Start of LISTED RECORDS
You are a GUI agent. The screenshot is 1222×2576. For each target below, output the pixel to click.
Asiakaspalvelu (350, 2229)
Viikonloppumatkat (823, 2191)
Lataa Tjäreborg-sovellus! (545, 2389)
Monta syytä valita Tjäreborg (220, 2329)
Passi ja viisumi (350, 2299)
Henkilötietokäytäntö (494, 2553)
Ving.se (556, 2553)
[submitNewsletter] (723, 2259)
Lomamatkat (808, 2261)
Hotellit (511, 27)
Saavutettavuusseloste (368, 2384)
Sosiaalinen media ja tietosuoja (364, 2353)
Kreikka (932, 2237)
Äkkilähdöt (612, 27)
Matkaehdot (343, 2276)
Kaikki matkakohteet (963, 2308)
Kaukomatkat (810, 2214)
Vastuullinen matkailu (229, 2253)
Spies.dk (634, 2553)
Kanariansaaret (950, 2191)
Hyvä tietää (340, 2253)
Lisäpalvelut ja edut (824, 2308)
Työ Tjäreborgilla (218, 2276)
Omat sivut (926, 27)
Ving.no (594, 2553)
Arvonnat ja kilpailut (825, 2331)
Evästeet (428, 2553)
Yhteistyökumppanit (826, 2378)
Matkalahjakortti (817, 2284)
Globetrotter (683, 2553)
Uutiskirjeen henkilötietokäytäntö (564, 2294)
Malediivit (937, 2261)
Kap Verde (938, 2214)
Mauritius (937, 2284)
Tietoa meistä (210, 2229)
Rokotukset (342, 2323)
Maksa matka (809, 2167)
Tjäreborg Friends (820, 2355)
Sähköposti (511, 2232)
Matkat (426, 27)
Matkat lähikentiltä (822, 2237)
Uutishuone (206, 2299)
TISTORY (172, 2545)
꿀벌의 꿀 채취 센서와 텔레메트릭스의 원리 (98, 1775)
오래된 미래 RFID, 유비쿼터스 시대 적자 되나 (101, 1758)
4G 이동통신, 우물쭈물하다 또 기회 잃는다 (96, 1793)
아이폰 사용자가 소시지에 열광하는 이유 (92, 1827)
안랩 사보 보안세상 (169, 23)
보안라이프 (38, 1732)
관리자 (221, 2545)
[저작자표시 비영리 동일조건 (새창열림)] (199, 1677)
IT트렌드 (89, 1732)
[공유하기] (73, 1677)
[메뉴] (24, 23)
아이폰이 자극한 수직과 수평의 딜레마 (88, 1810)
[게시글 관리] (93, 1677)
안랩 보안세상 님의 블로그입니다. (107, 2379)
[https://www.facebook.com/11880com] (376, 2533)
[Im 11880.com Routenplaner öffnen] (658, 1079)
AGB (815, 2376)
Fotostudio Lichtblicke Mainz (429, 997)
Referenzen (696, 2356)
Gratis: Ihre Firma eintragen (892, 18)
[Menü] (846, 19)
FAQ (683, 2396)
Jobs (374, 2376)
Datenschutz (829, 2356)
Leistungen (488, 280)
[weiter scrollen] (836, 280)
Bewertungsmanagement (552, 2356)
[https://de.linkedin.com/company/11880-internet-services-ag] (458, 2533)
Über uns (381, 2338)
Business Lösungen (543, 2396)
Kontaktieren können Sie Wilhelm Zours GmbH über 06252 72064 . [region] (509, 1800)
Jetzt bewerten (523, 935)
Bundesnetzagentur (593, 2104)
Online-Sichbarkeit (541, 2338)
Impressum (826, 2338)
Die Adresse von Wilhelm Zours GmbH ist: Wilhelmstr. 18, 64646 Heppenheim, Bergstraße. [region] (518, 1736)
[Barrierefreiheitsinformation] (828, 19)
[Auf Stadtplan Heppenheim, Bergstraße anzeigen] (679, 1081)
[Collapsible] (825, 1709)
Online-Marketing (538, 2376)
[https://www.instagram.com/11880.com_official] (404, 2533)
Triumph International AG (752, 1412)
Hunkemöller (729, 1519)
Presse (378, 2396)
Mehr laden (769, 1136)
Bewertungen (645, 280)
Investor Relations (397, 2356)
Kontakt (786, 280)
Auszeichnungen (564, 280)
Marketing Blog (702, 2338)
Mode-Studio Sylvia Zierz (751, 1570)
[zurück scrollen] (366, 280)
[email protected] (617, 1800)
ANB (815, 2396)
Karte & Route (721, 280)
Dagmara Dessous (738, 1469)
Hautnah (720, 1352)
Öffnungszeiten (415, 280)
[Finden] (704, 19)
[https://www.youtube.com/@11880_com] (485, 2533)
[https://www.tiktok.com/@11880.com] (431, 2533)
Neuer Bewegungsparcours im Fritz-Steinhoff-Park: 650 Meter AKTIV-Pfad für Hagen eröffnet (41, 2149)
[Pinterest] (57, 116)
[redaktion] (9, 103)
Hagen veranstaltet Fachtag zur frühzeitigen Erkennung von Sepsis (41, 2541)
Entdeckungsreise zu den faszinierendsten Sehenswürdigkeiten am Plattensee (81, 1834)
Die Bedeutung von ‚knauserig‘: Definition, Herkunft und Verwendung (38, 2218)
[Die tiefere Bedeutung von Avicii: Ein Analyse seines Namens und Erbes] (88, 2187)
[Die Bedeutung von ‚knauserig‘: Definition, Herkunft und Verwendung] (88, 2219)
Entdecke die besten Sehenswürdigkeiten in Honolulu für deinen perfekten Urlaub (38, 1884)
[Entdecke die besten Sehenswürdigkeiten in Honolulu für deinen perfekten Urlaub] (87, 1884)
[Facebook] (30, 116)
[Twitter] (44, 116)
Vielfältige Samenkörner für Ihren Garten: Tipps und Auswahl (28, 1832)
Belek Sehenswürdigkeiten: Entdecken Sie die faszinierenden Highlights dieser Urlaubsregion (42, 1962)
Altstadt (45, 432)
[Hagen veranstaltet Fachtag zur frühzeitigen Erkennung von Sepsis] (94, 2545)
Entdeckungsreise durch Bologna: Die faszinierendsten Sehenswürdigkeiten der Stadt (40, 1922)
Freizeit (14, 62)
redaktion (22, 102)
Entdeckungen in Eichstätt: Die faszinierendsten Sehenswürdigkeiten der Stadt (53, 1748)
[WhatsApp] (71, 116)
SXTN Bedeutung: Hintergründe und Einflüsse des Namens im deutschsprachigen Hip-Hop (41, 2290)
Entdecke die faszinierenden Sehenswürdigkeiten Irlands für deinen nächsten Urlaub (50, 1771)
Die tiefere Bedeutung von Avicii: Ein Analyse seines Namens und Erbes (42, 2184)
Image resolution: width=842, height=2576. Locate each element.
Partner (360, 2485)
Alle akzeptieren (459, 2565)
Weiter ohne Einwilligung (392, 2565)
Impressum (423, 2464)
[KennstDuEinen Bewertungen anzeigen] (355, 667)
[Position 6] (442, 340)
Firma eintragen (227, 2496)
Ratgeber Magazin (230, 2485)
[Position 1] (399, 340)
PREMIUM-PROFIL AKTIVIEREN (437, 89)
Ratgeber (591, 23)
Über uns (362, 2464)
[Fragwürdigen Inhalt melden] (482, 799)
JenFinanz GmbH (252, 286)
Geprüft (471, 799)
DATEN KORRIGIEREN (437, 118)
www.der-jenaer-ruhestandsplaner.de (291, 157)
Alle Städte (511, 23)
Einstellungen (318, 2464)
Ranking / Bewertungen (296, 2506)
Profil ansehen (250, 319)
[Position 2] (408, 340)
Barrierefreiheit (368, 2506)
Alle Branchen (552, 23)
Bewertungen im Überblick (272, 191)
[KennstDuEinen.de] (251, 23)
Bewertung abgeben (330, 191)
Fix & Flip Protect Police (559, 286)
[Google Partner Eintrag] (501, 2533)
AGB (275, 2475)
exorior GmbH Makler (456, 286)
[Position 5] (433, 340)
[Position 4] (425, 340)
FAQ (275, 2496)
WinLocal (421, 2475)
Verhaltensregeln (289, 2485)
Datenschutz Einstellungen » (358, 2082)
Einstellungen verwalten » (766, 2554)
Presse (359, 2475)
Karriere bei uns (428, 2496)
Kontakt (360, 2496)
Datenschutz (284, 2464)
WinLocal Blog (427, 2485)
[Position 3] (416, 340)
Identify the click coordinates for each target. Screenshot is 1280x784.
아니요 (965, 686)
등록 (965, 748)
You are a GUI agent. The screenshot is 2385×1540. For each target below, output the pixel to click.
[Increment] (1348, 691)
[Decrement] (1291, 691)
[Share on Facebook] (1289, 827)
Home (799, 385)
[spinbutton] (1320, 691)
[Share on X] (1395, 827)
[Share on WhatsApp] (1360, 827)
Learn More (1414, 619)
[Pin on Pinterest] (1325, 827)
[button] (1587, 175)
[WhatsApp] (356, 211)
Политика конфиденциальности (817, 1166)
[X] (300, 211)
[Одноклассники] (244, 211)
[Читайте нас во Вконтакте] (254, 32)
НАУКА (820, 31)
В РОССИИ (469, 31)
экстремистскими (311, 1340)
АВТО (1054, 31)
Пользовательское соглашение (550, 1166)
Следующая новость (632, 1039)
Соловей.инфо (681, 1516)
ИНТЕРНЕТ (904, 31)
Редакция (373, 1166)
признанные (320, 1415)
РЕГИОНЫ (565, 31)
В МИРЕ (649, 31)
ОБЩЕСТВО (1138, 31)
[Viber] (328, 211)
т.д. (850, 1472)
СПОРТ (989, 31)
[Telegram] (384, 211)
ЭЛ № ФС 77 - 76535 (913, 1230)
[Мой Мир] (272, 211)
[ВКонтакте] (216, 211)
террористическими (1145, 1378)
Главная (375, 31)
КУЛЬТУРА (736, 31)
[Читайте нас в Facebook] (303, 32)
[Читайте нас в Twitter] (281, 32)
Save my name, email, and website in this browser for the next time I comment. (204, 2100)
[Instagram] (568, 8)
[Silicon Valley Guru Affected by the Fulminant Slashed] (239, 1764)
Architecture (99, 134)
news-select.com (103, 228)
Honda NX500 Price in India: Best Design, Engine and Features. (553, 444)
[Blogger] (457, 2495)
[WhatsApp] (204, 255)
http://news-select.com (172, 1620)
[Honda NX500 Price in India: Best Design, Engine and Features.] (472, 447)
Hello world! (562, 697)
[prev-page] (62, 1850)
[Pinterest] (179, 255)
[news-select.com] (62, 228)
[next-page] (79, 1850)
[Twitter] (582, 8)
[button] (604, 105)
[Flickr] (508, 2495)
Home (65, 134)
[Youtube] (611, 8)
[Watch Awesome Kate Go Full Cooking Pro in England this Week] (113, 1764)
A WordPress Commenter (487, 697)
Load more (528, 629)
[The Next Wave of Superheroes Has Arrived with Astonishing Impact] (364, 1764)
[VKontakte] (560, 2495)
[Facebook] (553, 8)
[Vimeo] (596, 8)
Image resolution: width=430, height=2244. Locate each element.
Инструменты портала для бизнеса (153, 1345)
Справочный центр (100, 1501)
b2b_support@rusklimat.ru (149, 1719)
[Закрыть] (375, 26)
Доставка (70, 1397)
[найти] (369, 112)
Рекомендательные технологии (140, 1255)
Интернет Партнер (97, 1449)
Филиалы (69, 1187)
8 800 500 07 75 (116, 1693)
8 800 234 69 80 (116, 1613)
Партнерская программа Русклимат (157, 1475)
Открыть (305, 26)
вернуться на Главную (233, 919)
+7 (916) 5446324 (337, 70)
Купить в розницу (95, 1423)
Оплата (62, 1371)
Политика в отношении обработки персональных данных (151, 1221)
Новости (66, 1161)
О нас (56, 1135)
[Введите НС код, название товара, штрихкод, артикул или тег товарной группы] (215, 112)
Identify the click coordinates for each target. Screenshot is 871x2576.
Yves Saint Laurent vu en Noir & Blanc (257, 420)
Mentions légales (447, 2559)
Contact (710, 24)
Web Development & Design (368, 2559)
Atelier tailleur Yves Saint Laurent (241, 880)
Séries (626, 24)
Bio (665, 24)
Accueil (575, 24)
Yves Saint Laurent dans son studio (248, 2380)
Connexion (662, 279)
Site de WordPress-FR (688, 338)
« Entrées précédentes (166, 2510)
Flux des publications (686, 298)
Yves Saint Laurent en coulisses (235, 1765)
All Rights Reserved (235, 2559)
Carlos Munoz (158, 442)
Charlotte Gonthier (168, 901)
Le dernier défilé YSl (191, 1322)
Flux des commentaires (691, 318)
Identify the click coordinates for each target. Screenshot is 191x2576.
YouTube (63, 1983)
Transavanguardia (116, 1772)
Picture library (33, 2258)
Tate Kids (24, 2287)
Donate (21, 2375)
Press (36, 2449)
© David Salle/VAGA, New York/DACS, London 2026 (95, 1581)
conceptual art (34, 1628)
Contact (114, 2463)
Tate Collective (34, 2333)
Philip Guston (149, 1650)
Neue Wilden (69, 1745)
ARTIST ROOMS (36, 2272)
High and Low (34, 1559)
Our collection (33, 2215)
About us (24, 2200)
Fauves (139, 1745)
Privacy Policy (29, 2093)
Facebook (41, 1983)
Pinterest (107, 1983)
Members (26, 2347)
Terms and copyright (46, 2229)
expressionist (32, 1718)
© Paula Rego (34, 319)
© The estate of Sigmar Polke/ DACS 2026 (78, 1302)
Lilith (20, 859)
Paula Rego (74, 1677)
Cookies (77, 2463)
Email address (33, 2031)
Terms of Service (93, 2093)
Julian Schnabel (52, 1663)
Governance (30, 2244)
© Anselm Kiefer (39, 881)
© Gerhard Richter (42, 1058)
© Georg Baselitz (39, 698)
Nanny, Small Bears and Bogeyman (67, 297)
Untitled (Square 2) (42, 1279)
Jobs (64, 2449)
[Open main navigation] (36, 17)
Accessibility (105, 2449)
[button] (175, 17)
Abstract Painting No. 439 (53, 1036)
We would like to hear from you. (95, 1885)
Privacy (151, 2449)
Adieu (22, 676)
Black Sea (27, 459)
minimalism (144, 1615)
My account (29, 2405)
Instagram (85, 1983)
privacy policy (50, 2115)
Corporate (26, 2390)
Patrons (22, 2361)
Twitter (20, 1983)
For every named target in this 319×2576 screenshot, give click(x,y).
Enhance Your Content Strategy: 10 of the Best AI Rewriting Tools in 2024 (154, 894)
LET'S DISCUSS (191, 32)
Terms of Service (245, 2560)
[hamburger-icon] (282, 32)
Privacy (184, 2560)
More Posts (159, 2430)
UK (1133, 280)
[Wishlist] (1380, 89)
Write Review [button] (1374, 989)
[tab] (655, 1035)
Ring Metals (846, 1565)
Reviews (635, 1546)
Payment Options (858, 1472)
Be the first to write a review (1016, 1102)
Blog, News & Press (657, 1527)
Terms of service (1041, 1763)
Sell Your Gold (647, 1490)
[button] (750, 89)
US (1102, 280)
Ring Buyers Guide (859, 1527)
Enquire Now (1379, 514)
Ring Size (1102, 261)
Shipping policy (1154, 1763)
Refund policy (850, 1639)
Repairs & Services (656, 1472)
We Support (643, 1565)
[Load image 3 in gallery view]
End of LISTED RECORDS
WHAT THE EXERCISE ASKS - The response must consist solely of the lines from the top of the records through the line holding "Gratis: Ihre Firma eintragen (892, 18)", copied word for word.

SOLUTION FOR THIS EXERCISE -
You are a GUI agent. The screenshot is 1222×2576. For each target below, output the pixel to click.
Asiakaspalvelu (350, 2229)
Viikonloppumatkat (823, 2191)
Lataa Tjäreborg-sovellus! (545, 2389)
Monta syytä valita Tjäreborg (220, 2329)
Passi ja viisumi (350, 2299)
Henkilötietokäytäntö (494, 2553)
Ving.se (556, 2553)
[submitNewsletter] (723, 2259)
Lomamatkat (808, 2261)
Hotellit (511, 27)
Saavutettavuusseloste (368, 2384)
Sosiaalinen media ja tietosuoja (364, 2353)
Kreikka (932, 2237)
Äkkilähdöt (612, 27)
Matkaehdot (343, 2276)
Kaikki matkakohteet (963, 2308)
Kaukomatkat (810, 2214)
Vastuullinen matkailu (229, 2253)
Spies.dk (634, 2553)
Kanariansaaret (950, 2191)
Hyvä tietää (340, 2253)
Lisäpalvelut ja edut (824, 2308)
Työ Tjäreborgilla (218, 2276)
Omat sivut (926, 27)
Ving.no (594, 2553)
Arvonnat ja kilpailut (825, 2331)
Evästeet (428, 2553)
Yhteistyökumppanit (826, 2378)
Matkalahjakortti (817, 2284)
Globetrotter (683, 2553)
Uutiskirjeen henkilötietokäytäntö (564, 2294)
Malediivit (937, 2261)
Kap Verde (938, 2214)
Mauritius (937, 2284)
Tietoa meistä (210, 2229)
Rokotukset (342, 2323)
Maksa matka (809, 2167)
Tjäreborg Friends (820, 2355)
Sähköposti (511, 2232)
Matkat (426, 27)
Matkat lähikentiltä (822, 2237)
Uutishuone (206, 2299)
TISTORY (172, 2545)
꿀벌의 꿀 채취 센서와 텔레메트릭스의 원리 (98, 1775)
오래된 미래 RFID, 유비쿼터스 시대 적자 되나 (101, 1758)
4G 이동통신, 우물쭈물하다 또 기회 잃는다 (96, 1793)
아이폰 사용자가 소시지에 열광하는 이유 (92, 1827)
안랩 사보 보안세상 (169, 23)
보안라이프 (38, 1732)
관리자 (221, 2545)
[저작자표시 비영리 동일조건 (새창열림)] (199, 1677)
IT트렌드 (89, 1732)
[공유하기] (73, 1677)
[메뉴] (24, 23)
아이폰이 자극한 수직과 수평의 딜레마 (88, 1810)
[게시글 관리] (93, 1677)
안랩 보안세상 님의 블로그입니다. (107, 2379)
[https://www.facebook.com/11880com] (376, 2533)
[Im 11880.com Routenplaner öffnen] (658, 1079)
AGB (815, 2376)
Fotostudio Lichtblicke Mainz (429, 997)
Referenzen (696, 2356)
Gratis: Ihre Firma eintragen (892, 18)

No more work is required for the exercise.